ASSIGNMENT - Below are some records. Return exactly the lines from the one containing "[Carver Blue Thunder Surfskate C7" through the one containing "STREETWEAR (67, 202)", both included, and only those.

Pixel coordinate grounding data
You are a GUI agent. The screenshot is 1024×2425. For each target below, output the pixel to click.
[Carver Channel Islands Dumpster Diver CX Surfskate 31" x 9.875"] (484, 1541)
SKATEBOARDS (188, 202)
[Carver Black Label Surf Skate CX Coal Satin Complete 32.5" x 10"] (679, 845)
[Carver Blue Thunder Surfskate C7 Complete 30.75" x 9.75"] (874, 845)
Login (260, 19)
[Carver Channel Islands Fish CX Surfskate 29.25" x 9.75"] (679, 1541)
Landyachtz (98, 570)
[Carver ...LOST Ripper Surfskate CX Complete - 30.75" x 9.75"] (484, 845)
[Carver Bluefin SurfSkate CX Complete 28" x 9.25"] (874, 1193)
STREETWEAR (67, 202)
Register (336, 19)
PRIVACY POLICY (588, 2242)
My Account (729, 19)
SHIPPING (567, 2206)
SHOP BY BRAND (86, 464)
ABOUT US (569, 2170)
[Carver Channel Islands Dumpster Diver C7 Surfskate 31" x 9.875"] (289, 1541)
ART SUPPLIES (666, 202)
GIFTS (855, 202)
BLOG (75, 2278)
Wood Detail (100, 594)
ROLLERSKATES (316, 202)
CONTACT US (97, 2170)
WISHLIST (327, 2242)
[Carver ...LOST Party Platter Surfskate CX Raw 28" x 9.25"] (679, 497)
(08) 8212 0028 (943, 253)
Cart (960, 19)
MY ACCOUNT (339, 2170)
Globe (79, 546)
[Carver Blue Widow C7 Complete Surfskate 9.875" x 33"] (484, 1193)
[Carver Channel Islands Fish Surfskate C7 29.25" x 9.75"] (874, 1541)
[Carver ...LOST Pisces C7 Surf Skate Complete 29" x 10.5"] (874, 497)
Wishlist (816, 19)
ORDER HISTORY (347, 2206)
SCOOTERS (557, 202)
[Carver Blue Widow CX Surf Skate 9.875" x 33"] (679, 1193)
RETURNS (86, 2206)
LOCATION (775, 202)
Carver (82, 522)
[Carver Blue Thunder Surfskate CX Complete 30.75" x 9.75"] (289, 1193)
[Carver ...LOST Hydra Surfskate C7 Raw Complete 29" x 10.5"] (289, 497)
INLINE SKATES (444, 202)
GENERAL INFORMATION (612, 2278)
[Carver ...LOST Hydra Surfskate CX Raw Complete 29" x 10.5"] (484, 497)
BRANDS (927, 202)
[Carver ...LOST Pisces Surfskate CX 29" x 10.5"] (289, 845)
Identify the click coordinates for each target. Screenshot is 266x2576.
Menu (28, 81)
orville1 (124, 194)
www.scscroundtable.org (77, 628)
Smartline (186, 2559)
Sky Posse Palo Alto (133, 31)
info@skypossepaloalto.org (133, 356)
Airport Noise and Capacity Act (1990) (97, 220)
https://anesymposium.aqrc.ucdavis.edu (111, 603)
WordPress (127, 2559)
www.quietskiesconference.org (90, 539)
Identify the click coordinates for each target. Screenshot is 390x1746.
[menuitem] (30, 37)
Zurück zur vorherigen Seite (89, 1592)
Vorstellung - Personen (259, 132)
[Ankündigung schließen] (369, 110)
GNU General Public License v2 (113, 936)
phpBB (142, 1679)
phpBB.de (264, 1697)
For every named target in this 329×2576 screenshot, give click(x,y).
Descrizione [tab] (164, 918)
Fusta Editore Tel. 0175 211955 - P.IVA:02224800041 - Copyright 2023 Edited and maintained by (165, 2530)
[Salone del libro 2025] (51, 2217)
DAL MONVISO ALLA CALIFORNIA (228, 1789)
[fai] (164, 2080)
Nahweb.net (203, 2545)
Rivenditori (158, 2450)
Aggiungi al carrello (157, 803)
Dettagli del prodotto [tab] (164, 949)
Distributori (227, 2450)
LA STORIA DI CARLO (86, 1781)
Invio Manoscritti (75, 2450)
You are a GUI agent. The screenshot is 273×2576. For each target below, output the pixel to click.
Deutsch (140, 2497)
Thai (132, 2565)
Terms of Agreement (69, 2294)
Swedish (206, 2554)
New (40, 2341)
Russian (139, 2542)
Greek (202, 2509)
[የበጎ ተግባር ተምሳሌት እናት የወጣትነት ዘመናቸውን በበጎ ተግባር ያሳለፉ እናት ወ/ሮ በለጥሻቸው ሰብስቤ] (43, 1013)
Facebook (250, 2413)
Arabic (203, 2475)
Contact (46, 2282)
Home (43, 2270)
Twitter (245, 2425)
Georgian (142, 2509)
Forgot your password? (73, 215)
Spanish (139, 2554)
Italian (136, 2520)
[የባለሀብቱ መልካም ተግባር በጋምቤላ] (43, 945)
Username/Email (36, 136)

ANSWER FOR THIS EXERCISE -
[Carver Blue Thunder Surfskate C7 Complete 30.75" x 9.75"] (874, 845)
Login (260, 19)
[Carver Channel Islands Fish CX Surfskate 29.25" x 9.75"] (679, 1541)
Landyachtz (98, 570)
[Carver ...LOST Ripper Surfskate CX Complete - 30.75" x 9.75"] (484, 845)
[Carver Bluefin SurfSkate CX Complete 28" x 9.25"] (874, 1193)
STREETWEAR (67, 202)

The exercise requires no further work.